Recorded information>
- - - -
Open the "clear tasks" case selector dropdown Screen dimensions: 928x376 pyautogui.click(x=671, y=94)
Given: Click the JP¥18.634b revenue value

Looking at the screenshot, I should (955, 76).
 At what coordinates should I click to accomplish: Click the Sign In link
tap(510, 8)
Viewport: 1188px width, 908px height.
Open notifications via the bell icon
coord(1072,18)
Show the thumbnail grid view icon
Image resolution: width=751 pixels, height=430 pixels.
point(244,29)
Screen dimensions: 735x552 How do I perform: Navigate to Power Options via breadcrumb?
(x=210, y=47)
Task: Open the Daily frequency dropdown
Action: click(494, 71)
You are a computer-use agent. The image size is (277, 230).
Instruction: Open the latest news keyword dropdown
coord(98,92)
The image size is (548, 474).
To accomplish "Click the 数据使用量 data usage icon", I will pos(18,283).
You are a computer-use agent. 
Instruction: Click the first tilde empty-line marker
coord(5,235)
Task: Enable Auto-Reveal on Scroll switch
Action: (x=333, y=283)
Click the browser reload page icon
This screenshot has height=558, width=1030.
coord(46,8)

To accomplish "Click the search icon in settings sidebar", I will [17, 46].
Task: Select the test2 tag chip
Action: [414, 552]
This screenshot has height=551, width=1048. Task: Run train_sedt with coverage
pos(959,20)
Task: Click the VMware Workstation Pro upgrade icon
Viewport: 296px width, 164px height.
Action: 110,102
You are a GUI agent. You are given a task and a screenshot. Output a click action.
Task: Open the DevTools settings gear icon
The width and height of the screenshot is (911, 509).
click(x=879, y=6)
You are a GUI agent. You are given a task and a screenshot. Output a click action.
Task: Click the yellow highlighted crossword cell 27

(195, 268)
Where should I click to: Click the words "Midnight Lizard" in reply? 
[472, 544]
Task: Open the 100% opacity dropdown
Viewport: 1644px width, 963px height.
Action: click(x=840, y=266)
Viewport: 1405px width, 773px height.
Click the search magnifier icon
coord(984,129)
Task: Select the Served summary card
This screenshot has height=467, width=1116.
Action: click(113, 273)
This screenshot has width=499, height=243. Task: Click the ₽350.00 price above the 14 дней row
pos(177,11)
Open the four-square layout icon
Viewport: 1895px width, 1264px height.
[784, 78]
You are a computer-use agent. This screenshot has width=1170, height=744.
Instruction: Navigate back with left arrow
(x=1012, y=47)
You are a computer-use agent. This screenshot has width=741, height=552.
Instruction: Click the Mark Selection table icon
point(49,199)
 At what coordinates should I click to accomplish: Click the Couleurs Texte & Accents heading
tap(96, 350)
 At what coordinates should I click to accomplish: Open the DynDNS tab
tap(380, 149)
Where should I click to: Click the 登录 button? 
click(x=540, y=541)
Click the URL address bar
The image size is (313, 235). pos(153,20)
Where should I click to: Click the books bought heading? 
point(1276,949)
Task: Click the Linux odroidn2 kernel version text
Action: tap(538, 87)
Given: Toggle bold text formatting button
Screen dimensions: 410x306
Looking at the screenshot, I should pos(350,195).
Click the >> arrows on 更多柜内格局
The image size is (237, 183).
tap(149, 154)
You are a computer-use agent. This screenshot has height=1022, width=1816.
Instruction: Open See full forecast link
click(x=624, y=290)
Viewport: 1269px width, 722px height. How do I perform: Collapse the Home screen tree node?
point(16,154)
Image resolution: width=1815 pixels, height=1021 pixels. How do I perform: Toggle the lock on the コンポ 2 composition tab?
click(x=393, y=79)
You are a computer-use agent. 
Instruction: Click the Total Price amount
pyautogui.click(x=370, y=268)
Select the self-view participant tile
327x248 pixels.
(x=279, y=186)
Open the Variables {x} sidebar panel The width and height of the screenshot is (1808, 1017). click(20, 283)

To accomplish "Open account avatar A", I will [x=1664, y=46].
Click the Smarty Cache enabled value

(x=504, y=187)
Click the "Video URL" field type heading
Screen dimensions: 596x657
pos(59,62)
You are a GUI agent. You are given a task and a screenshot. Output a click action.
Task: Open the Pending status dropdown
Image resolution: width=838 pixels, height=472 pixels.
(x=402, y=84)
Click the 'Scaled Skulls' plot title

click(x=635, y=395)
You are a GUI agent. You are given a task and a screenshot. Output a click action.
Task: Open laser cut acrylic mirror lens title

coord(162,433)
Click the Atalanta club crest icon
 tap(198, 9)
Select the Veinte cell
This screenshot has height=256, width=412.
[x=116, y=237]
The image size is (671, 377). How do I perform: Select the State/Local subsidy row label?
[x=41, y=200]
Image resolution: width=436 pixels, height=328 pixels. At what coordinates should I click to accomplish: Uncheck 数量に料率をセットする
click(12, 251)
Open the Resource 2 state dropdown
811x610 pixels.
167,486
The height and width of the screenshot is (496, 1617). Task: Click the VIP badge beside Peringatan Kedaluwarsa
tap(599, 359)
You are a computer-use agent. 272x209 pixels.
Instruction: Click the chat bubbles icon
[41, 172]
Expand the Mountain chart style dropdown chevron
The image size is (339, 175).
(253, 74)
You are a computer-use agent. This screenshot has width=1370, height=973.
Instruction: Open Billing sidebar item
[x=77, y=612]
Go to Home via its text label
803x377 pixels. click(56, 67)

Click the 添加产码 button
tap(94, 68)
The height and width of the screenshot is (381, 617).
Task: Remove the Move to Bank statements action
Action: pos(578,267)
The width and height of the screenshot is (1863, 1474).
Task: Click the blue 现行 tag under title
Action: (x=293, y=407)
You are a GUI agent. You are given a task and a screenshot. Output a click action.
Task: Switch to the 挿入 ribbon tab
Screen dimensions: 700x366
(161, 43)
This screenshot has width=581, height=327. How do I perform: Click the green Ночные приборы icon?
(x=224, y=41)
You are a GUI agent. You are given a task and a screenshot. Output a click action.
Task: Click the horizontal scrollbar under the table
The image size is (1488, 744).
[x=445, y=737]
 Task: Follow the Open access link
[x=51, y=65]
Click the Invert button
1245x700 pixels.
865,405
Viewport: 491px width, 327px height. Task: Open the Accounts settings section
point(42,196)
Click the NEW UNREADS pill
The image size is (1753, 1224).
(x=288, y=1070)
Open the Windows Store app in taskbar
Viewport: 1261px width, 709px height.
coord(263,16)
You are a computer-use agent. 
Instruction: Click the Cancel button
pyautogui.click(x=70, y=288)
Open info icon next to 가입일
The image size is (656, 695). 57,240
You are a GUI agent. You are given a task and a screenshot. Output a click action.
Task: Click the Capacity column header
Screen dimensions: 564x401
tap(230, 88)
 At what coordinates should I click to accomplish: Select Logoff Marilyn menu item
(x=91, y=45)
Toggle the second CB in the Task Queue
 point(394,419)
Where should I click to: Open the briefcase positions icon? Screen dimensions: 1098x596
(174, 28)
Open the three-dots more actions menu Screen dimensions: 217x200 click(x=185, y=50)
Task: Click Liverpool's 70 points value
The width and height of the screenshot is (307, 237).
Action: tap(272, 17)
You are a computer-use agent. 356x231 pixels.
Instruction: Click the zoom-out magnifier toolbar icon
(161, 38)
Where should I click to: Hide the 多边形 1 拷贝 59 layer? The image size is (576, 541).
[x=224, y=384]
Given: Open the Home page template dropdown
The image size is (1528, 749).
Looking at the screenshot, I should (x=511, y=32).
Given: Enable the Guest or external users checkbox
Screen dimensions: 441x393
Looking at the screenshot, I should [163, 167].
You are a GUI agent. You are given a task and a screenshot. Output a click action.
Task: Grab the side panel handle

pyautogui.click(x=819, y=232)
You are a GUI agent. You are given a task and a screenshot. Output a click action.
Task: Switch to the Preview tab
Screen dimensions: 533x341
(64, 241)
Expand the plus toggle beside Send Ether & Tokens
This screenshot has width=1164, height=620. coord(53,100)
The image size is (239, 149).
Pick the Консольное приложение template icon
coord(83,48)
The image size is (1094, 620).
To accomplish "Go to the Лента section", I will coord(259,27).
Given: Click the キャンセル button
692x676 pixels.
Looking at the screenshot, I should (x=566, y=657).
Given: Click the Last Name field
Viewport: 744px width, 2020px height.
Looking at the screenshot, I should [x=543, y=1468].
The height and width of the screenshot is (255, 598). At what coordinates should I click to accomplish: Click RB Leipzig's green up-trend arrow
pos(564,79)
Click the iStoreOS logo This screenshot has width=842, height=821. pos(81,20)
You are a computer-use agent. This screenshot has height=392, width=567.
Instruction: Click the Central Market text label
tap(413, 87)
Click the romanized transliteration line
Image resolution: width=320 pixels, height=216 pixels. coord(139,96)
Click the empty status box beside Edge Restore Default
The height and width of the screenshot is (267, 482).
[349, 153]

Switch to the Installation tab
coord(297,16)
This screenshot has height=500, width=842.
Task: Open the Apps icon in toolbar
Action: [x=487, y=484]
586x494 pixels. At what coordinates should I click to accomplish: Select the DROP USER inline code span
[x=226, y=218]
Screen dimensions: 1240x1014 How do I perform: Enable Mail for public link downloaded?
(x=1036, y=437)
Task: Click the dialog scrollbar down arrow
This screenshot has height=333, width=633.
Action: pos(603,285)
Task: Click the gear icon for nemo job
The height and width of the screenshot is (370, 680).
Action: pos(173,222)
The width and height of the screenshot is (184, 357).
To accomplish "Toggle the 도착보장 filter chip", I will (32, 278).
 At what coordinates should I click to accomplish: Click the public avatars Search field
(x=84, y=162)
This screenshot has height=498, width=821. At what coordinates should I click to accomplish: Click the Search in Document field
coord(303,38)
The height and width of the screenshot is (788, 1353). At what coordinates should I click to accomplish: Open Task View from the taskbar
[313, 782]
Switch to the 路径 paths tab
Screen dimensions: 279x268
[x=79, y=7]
- - - -
To be done> Echo the records from the line containing "The image size is (548, 474)." through the line containing "coord(46,8)", both included, word for word and nothing more.

Task response>
The image size is (548, 474).
To accomplish "Click the 数据使用量 data usage icon", I will pos(18,283).
You are a computer-use agent. 
Instruction: Click the first tilde empty-line marker
coord(5,235)
Task: Enable Auto-Reveal on Scroll switch
Action: (x=333, y=283)
Click the browser reload page icon
This screenshot has height=558, width=1030.
coord(46,8)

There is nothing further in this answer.